# Battery calibration and multiple batteries



## harajyuks (Oct 3, 2011)

Any techniques or recommendations on how to properly calibrate multiple batteries for highest efficiency ...

Sent from my DROID BIONIC using Tapatalk


----------



## NinjaTivo (Oct 24, 2011)

The stock battery is a Lithium Ion Polymer, so it needs callibration.

Charge it fully while off.

Turn it on and use it as normal (dont do anything that significantly drains the battery (like tethering)

Right before it dies, plug it into a wall charger and let it charge while its STILL ON.

This should give it the memory data it needs.


----------



## NinjaTivo (Oct 24, 2011)

The Extended Battery is a Lithium Ion so it doesn't need calibration.

It works best while fully charged.

So just try to keep it charged.


----------



## harajyuks (Oct 3, 2011)

So one calibration per standard battery and i will be good... the calibration is ' programmed' to the battery?

Sent from my DROID BIONIC using Tapatalk


----------



## ddemlong (Aug 24, 2011)

There are battery calibration apps on the market that you should use after you flash a new ROM. It deletes the old battery data and lets your phone make a new .bin folder and data


----------



## harajyuks (Oct 3, 2011)

I guess my question is really about how the calibration is maintained for the battery that I calibrated after i remove it and install one of my other batterires


----------



## bigmook (Jun 6, 2011)

I don't think it does.I have this problem with my two Costco batteries

Sent from my DROID BIONIC using Tapatalk


----------



## NinjaTivo (Oct 24, 2011)

harajyuks said:


> I guess my question is really about how the calibration is maintained for the battery that I calibrated after i remove it and install one of my other batterires


If its a duplicate battery, then one calibration will stick as long as you don't do a full data wipe.

I wouldnt recommend switching back and forth between different kinds of batteries.


----------



## harajyuks (Oct 3, 2011)

NinjaTivo said:


> If its a duplicate battery, then one calibration will stick as long as you don't do a full data wipe.
> 
> I wouldnt recommend switching back and forth between different kinds of batteries.


All of my batteries are OEM, but do you mean between the standard and the extended?

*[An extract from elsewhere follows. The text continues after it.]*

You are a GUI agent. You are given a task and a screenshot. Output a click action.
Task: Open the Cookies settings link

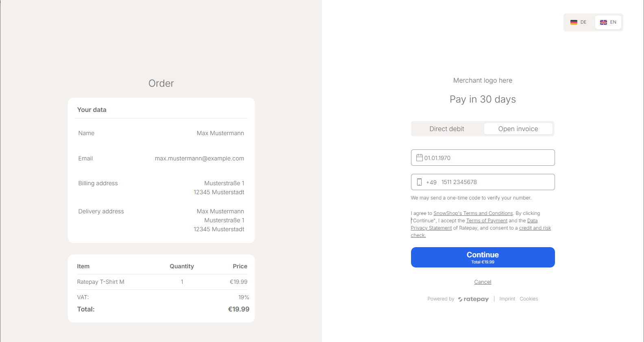[x=529, y=299]
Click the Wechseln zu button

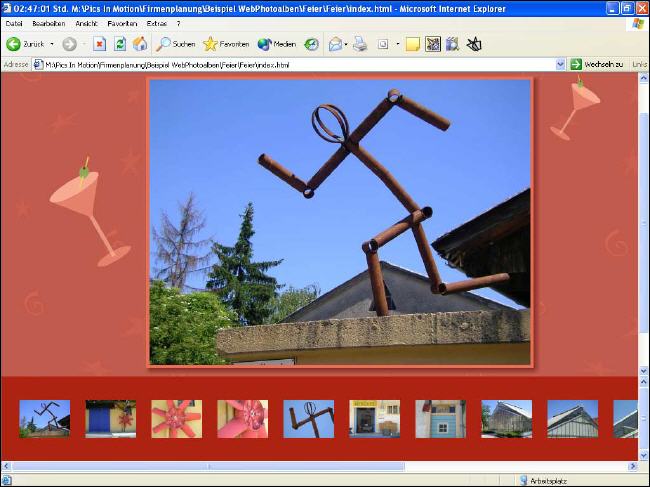tap(596, 64)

Good cause I like my Otterbox Case, I keep the extended battery in the car behind the 'Break in case of emergency' glass


----------



## NinjaTivo (Oct 24, 2011)

harajyuks said:


> All of my batteries are OEM, but do you mean between the standard and the extended? Good cause I like my Otterbox Case, I keep the extended battery in the car behind the 'Break in case of emergency' glass


I heard those otterbox cases care good for extended battery. Hook me up with a link to buy one?


----------



## harajyuks (Oct 3, 2011)

NinjaTivo said:


> I heard those otterbox cases care good for extended battery. Hook me up with a link to buy one?


... im not sure what you mean becasue the Otterbox case will only fit the extended battery with a SERIOUS mod- check it out
http://www.droidforums.net/forum/droid-bionic-accessories/171646-bionic-extended-battery-otterbox-dremel.html

Im not about paying $50 for a case and then taking a dremmel to it, but these guys have had some nice results... part of my emergency extended battery kit included the shell and holster case combo, which is the only case that I know of that fits the extended battery...

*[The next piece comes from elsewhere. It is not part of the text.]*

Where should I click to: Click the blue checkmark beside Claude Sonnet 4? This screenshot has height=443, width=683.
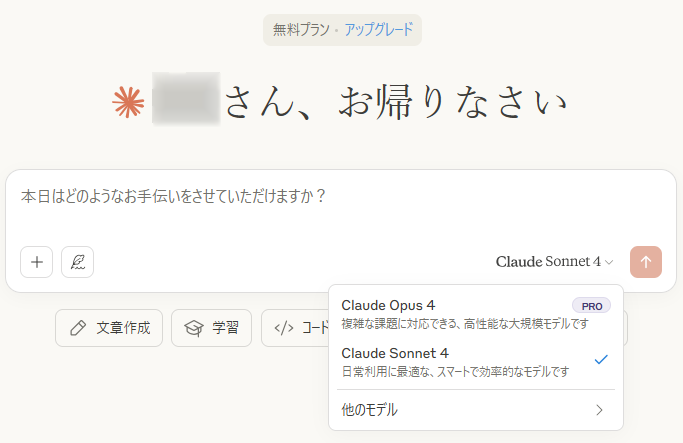point(601,359)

as far as pricing on he Otterbox case for use with the standard battery everything i have seen- on ebay, etc- is still around the $40 dollar mark. I choose to buy it from VZW however because there is an issue with the clip breaking, e.g. the OB beltclip has the ability to double as a kickstand for the phone, but the mechanism that serves as the tension point for the clip is a very skinny piece of plastic taht i have personally snapped more than once... buying it at full retail from VZW ensures me that everytime I break it I can just exchange it with no problems- which I can confirm that I have done... twice. Yeah I go hard


----------



## NinjaTivo (Oct 24, 2011)

harajyuks said:


> ... im not sure what you mean becasue the Otterbox case will only fit the extended battery with a SERIOUS mod- check it out
> http://www.droidforu...box-dremel.html
> 
> Im not about paying $50 for a case and then taking a dremmel to it, but these guys have had some nice results... part of my emergency extended battery kit included the shell and holster case combo, which is the only case that I know of that fits the extended battery...
> ...


Hmm...i see a lot of people saying that case looks great.

But in my opinion...its not much better than the cover that comes with the extended battery...


----------



## harajyuks (Oct 3, 2011)

NinjaTivo said:


> Hmm...i see a lot of people saying that case looks great.
> 
> But in my opinion...its not much better than the cover that comes with the extended battery...


FYI- the otterbox is THE MOST RUGGED CASE you will buy for the bionic...a flawless gem, as a matter of fact, I enjoy throwing my phone around just because I know its in a tank of a case, nothing can compare- I stopped using my extended battery to use this case


----------